Mafft alignment of multiple datasets

ju4n_dc · April 10, 2019, 7:21pm

Hi all. I'm working on multiple datasets, each one from an independent MiSeq run (lets name them run1, run2, run3, etc), all of them using the same pair of primers targeting the 16S rRNA gene. I receive a new dataset regularly which has to be compared with the previous ones in order to evaluate the temporal changes in composition and diversity. I have standardized a work scheme in which each dataset is "cleaned" independently using dada2 (based on run quality), and then the resulting table and rep-seq artifacts are combined with those of previous runs, obtaining two newly merged table and rep-seq artifacts encompassing all my datasets. For this I use the qiime feature-table merge and merge-seqs commands:

qiime feature-table merge
--i-tables run1-table-dada2.qza
--i-tables run2-table-dada2.qza
--i-tables run3-table-dada2.qza
...
--i-tables runi-table-dada2.qza
--o-merged-table merged-table.qza

qiime feature-table merge-seqs
--i-data run1-rep-seqs-dada2.qza
--i-data run2-rep-seqs-dada2.qza
--i-data run3-rep-seqs-dada2.qza
...
--i-data runi-rep-seqs-dada2.qza
--o-merged-data merged-rep-seqs.qza

The problem is that as datasets accumulate, the time of subsequent analysis increases disproportionately, particularly in the steps of alignment with mafft and construction of the phylogenetic tree with fasttree. I would like to know if there is any faster or more efficient way to combine the data and obtain the merged tree and table artifacts. I also have some general questions about the process:

Does the merge-seqs step eliminates duplicate sequences present in more than one dataset?
Does the qiime alignment mafft module can take two different rep-seq artifacts as input? The first one already mafft-aligned/masked and a second one freshly obtained from a single-run dada2 cleaning step.
Would it be valid to analyze and compare diversity using separate trees for each run? Is there other way to merge trees coming from independent qiime2 analyses?

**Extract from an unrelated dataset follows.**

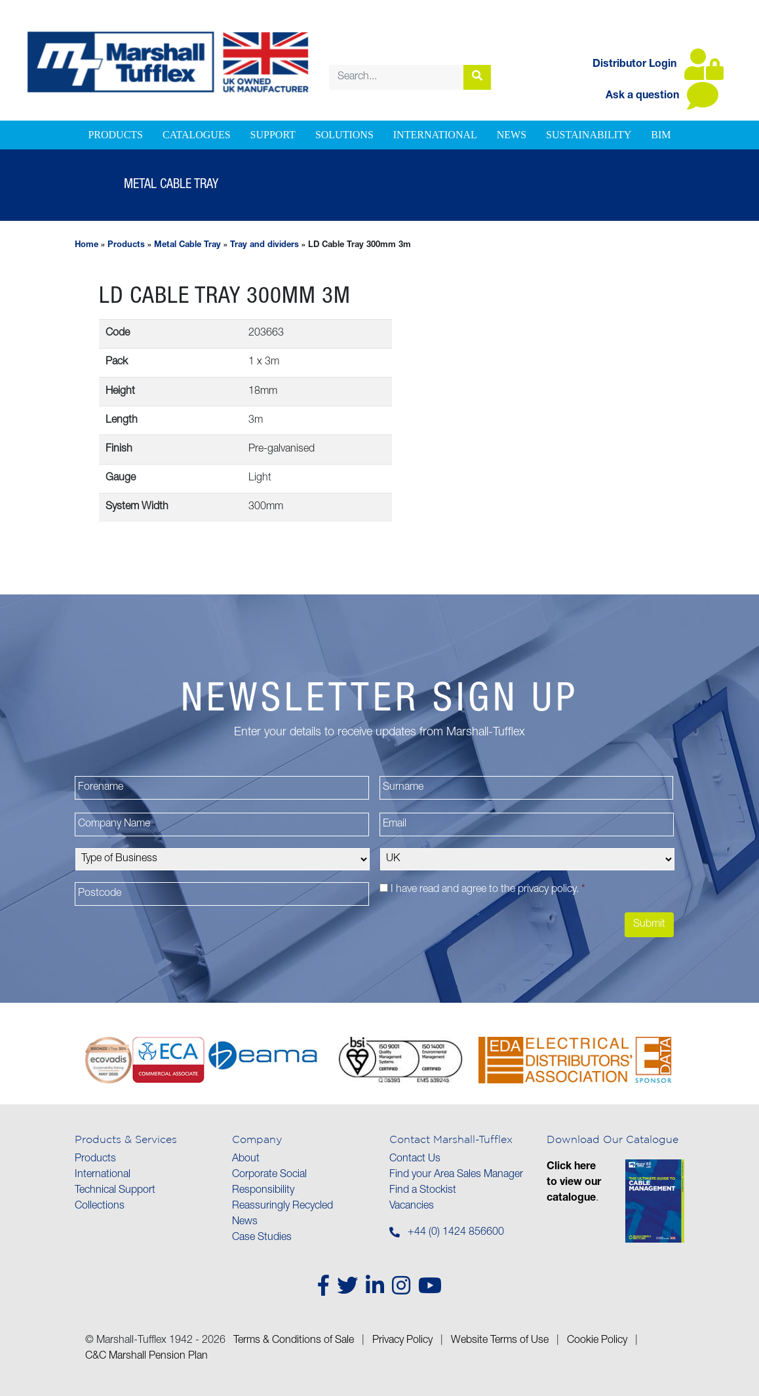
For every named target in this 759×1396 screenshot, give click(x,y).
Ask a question (662, 96)
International (435, 134)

Apologies for the extension and thanks in advance.

Nicholas_Bokulich · April 11, 2019, 12:30pm

Indeed, since the alignment and tree is being built de novo each time.

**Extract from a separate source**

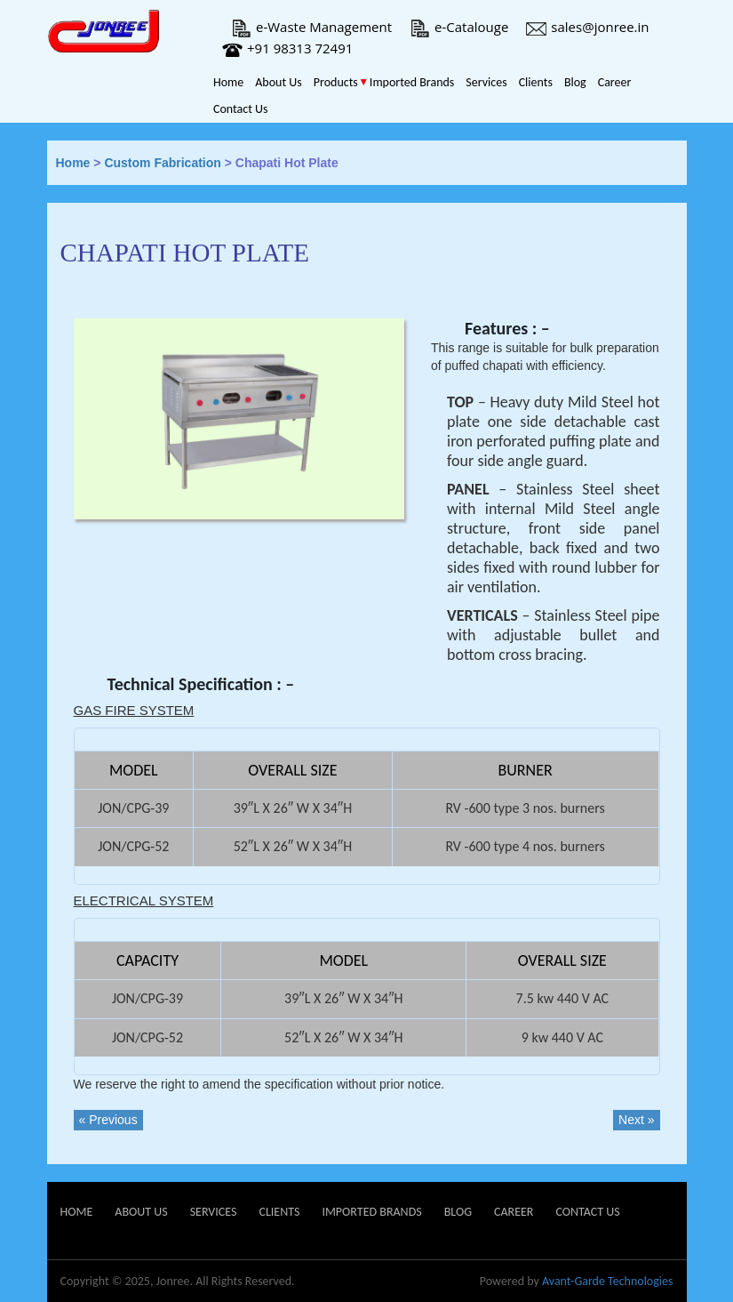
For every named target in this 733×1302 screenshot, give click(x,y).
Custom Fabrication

I do not know if it is necessarily faster, but q2-fragment-insertion would provide a way to insert your sequences into an existing tree rather than building de novo each time.

Yes, as long as the sequence IDs are identical (they will be if they are ASVs, not if they are OTUs).

No

No, though you could perform non-phylogenetic analyses and avoid the need for a tree.

I hope that helps!

system · May 12, 2019, 6:31pm

This topic was automatically closed 31 days after the last reply. New replies are no longer allowed.